Snakemake workflow

The included Snakefile provides a way to run the end-end workflow for the clm repository.

The following “rulegraph” illustrates the unique steps in the workflow that would be run, and their order of execution. (note that the evaluation and figure-generation steps have been omitted from this graph for clarity).

Rulegraph

Note that the actual number of jobs will exceed the number of rules above, since many different instances of the rules will be run for any given dataset, depending on the number of train/test folds, the number of independent seeds against which to run the models etc.

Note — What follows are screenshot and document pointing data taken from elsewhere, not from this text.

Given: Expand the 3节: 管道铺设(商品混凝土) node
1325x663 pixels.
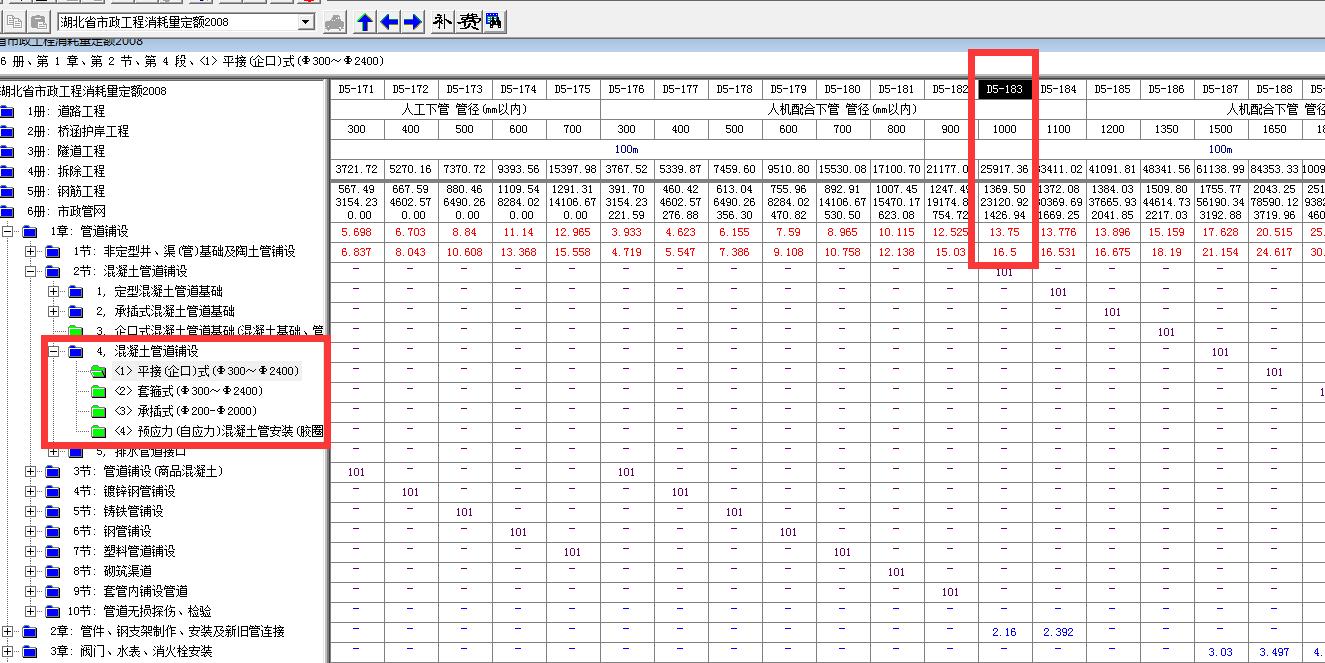Looking at the screenshot, I should click(x=31, y=472).
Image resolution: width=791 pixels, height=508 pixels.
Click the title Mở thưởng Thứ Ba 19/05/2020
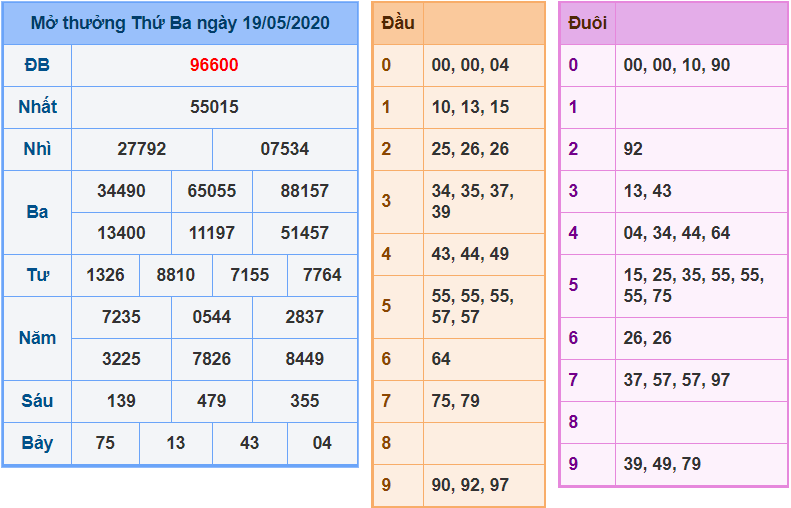click(x=180, y=23)
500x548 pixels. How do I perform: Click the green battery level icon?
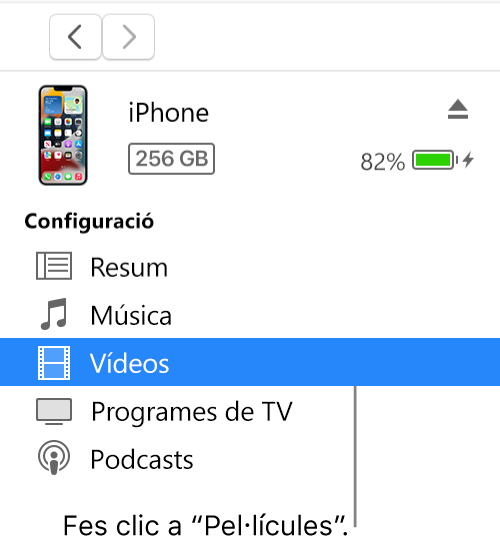tap(435, 160)
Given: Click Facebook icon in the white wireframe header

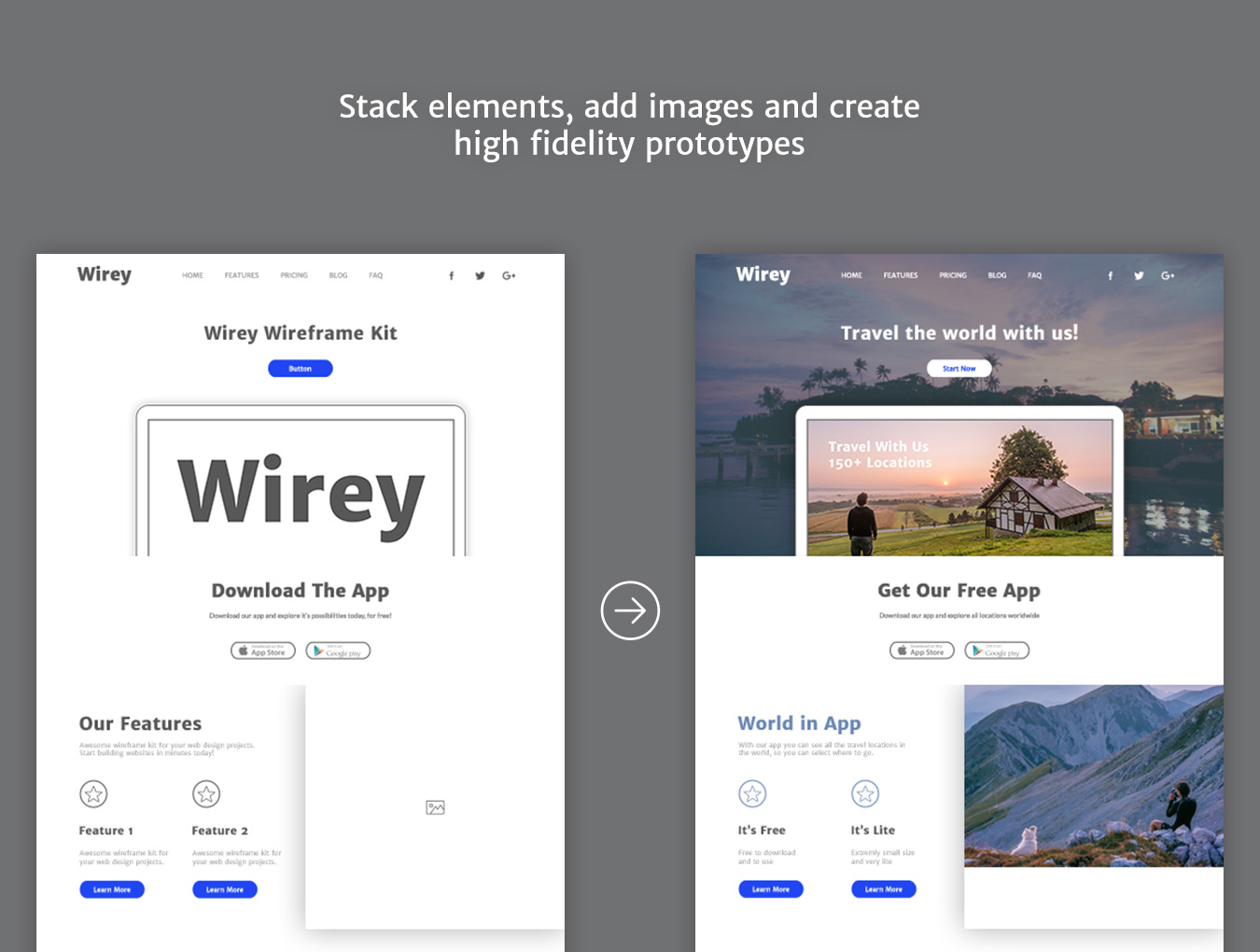Looking at the screenshot, I should click(x=452, y=276).
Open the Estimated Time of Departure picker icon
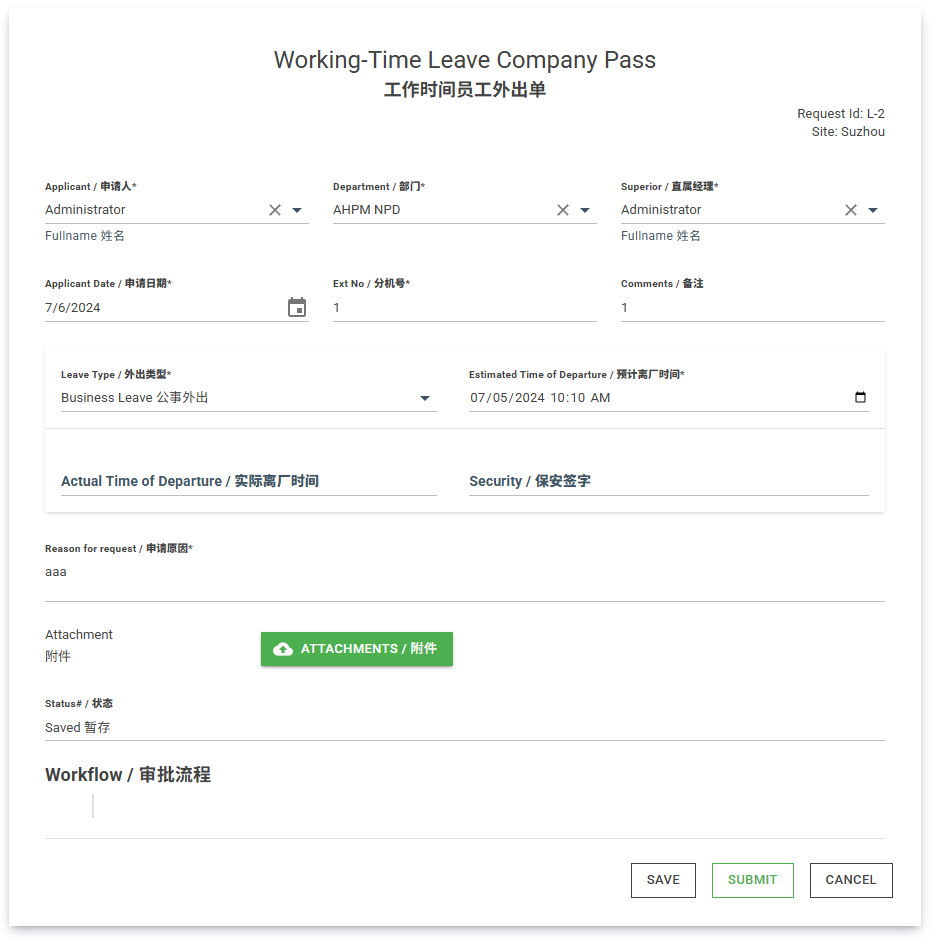Viewport: 938px width, 940px height. point(860,398)
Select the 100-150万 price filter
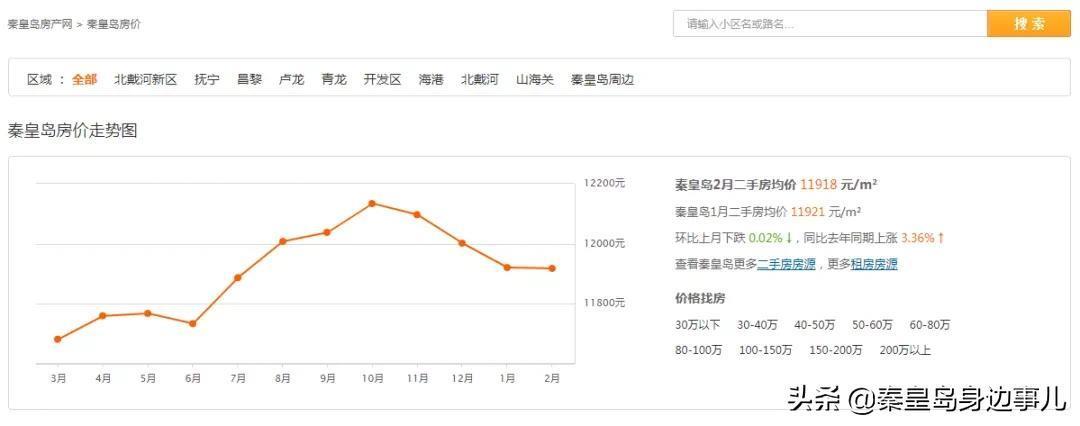Screen dimensions: 1080x426 pyautogui.click(x=765, y=350)
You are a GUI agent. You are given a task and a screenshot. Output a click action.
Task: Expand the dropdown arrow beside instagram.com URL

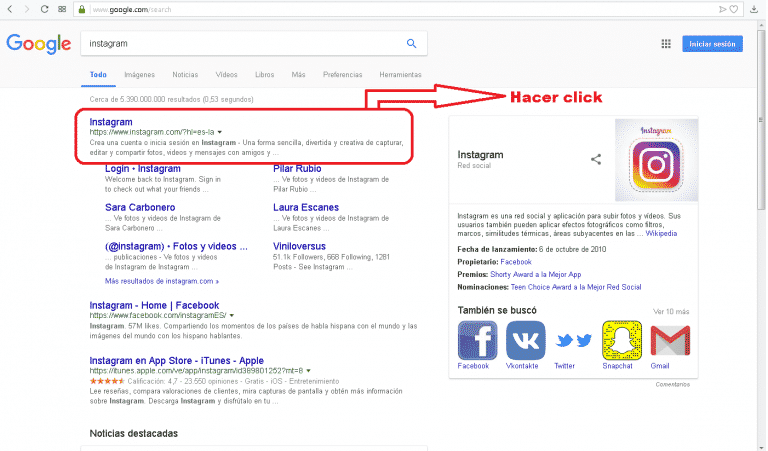coord(219,132)
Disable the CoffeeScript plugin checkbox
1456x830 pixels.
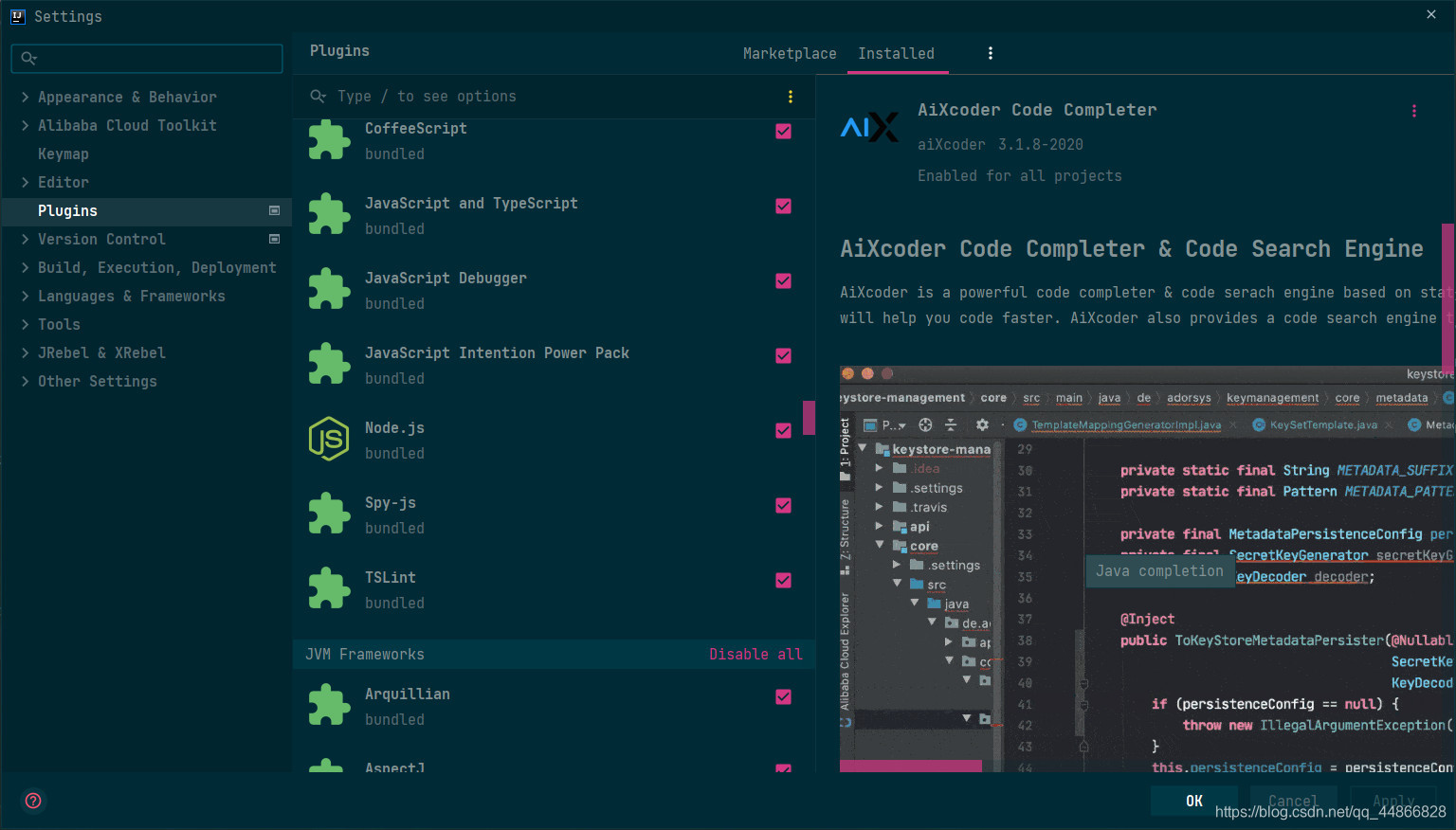click(783, 131)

The following dependency graph illustrates the particular instances of the steps that would be run, when running the workflow for a single enum_factor, 3 folds, 2 training seeds, and 1 sampling seed. (This is the starter configuration provided in the file config_fast.yaml).

DAG

Testing the workflow

To run this workflow on a tiny dataset provided with clm:

Steps

cd to the workflow/ folder. In the activated environment, run the following command to see the steps (including the actual commands) that will be run:

cd CLM/workflow
snakemake --configfile config/config_fast.yaml --jobs 1 --dry-run -p

Repeat the command without the --dry-run -p to execute the workflow. The end-end workflow should take around 5 minutes on computers where torch has access to a gpu, or 20-25 minutes otherwise.

Note that the configuration provided in config_fast.yaml, as well as the truncated datasets that it uses by default, are purely for software testing purposes, and generate results/graphs that are not interpretable. To run the actual workflow on your dataset, read on.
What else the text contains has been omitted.